» **Objetivo da tarefa**: Continue o texto sobre a Argentina, começando logo a seguir à última frase.

» **Excerto**:

É uma zona de classe média que parece rica, com casas invejáveis e cores e cheiros inigualáveis. Tem mercado, rio e barcos. É o lateral que parece melhor do que é. No início deslumbra, é rápido, cruza bem, faz umas fintas para a fotografia. Mas depois descobrimos as humidades. “O problema são as humidades”, dizia a outra. Ao fim do dia, isso até interessa pouco. Tigre é lindo. Tigre é a verde Argentina a entrar pela cidade.

Manifestações

Lateral esquerdo

Nada muda, mas vai mudando

Do outro lado temos um lateral mais velho, menos exuberante mas de total confiança. Não vira a cara à luta. A Argentina está na rua. Está sempre na rua, garante Aníbal. Pela perda de poder de compra, pelo fim da herança peronista, pelo Santiago Maldonado, o novo mártir da extrema-esquerda. É um pouco do espírito de Che que vemos nos olhares daqueles com que nos cruzamos. Nada muda, mas vai mudando. Não precisam de se manifestar sempre, mas urge fazê-lo.

[Dados de localização de palavras e elementos]

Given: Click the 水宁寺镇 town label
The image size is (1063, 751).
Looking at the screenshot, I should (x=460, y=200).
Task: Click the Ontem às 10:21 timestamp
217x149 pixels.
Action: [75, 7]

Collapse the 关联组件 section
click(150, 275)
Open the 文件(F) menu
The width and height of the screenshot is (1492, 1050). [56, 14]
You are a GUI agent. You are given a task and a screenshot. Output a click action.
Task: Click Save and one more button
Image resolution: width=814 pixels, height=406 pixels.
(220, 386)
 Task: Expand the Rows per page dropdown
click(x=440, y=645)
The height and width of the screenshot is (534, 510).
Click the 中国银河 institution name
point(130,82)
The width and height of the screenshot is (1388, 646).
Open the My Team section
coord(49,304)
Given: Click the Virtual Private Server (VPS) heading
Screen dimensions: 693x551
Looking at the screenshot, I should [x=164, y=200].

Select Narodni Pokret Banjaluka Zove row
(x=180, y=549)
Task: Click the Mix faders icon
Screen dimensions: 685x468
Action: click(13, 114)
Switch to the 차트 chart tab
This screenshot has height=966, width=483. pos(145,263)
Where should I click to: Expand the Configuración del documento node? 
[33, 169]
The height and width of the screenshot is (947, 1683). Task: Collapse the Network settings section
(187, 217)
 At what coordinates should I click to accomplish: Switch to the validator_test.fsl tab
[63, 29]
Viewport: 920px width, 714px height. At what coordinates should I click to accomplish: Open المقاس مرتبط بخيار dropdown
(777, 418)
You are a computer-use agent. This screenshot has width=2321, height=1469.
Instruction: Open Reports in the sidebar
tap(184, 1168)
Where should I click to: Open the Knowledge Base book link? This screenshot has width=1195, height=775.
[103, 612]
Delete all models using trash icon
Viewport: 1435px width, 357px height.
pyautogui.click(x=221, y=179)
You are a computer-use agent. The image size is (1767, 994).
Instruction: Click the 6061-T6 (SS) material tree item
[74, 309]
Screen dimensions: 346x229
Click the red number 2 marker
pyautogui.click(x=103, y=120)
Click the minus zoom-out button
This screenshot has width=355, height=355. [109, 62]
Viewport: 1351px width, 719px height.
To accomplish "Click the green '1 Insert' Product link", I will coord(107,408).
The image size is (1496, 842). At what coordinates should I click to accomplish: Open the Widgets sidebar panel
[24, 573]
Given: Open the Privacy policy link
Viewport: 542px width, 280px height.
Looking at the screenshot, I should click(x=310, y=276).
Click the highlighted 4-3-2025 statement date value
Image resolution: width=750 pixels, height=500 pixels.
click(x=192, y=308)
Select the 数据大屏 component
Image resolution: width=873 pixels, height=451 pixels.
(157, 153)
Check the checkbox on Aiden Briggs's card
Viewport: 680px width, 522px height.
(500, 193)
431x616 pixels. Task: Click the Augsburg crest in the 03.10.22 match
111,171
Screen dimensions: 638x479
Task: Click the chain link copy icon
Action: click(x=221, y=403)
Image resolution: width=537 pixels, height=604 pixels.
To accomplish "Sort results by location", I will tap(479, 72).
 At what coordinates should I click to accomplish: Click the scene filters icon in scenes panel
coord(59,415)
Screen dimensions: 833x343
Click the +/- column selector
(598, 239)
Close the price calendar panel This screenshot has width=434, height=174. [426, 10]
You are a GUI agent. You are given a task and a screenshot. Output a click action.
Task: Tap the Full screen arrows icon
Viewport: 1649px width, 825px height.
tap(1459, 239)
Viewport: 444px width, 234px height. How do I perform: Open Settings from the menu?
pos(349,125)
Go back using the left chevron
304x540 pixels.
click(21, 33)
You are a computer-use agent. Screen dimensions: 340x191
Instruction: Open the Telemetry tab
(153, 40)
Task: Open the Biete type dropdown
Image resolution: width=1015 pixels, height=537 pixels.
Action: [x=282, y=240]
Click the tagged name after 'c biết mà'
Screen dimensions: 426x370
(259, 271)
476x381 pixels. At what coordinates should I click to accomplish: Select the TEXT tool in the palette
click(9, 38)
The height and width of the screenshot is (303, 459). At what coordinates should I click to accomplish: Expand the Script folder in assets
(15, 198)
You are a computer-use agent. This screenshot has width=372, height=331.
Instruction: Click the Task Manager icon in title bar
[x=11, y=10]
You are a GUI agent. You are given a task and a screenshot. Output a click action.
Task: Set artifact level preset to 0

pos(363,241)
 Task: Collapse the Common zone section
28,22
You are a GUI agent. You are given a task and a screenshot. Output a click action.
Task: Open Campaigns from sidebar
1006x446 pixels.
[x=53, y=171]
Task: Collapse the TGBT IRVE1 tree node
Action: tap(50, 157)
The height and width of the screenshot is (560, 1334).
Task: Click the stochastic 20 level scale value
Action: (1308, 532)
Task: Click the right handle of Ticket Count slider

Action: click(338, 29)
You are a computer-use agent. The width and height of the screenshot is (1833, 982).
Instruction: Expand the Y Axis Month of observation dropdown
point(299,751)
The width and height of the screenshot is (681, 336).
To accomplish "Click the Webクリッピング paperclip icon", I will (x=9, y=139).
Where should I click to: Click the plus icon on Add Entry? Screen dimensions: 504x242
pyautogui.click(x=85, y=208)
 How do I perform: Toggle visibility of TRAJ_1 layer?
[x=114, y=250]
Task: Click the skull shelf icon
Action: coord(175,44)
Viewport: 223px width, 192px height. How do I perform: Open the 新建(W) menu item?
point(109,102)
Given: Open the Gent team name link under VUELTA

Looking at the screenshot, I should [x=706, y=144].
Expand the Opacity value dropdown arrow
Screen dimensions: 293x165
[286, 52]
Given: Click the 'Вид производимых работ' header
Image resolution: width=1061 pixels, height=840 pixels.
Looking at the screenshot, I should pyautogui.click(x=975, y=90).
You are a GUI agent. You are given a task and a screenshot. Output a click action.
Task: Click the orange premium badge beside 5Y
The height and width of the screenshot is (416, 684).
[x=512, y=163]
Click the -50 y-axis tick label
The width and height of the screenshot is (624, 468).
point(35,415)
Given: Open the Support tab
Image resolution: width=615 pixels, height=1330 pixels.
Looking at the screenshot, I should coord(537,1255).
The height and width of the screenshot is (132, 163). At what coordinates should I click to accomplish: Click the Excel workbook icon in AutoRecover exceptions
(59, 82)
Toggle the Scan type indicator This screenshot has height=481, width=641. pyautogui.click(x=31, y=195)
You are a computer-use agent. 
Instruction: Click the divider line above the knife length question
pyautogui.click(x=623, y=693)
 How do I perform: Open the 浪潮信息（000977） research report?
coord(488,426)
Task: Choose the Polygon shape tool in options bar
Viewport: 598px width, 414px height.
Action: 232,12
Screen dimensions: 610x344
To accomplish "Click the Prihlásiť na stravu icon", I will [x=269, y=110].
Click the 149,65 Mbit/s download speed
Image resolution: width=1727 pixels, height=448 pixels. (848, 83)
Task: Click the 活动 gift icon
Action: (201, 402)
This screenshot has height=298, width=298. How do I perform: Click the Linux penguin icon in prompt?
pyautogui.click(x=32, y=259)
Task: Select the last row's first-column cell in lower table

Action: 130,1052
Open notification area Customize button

» **Resposta ao exercício**:
Chuva

Central direito

Quem diz chuva diz mau tempo; quem diz mau tempo diz árvores caídas

É o central fraquinho. Estraga sempre a festa, mete sempre água. Já o sabemos mas somos sempre apanhados de surpresa. “O tempo aqui não é certo. Tanto está bom como fica horrible”, confessa o Aníbal. Foi um dia inteiro assim, com chuva, ventos fortes, trovoada, árvores caídas. As vantagens de um dilúvio destes? Fez brilhar o outro central.

Museus

Central esquerdo

Bellas artes, é assim que se escreve

Buenos Aires é cidade-cultura e tem centenas de museus, galerias ou espaços artísticos inesperados. O Museo Nacional de Bellas Artes, por exemplo, é um antigo palácio transformado num espaço cultural impressionante. Sempre cheio, com gente de todas as idades, é um percurso elucidativo pela história da pintura europeia e argentina. O Centro Cultural Kirchner é a antiga sede dos Correios, um edifício enorme, com exposições de arte contemporânea em todos os andares, e casa da Orquestra Sinfónica.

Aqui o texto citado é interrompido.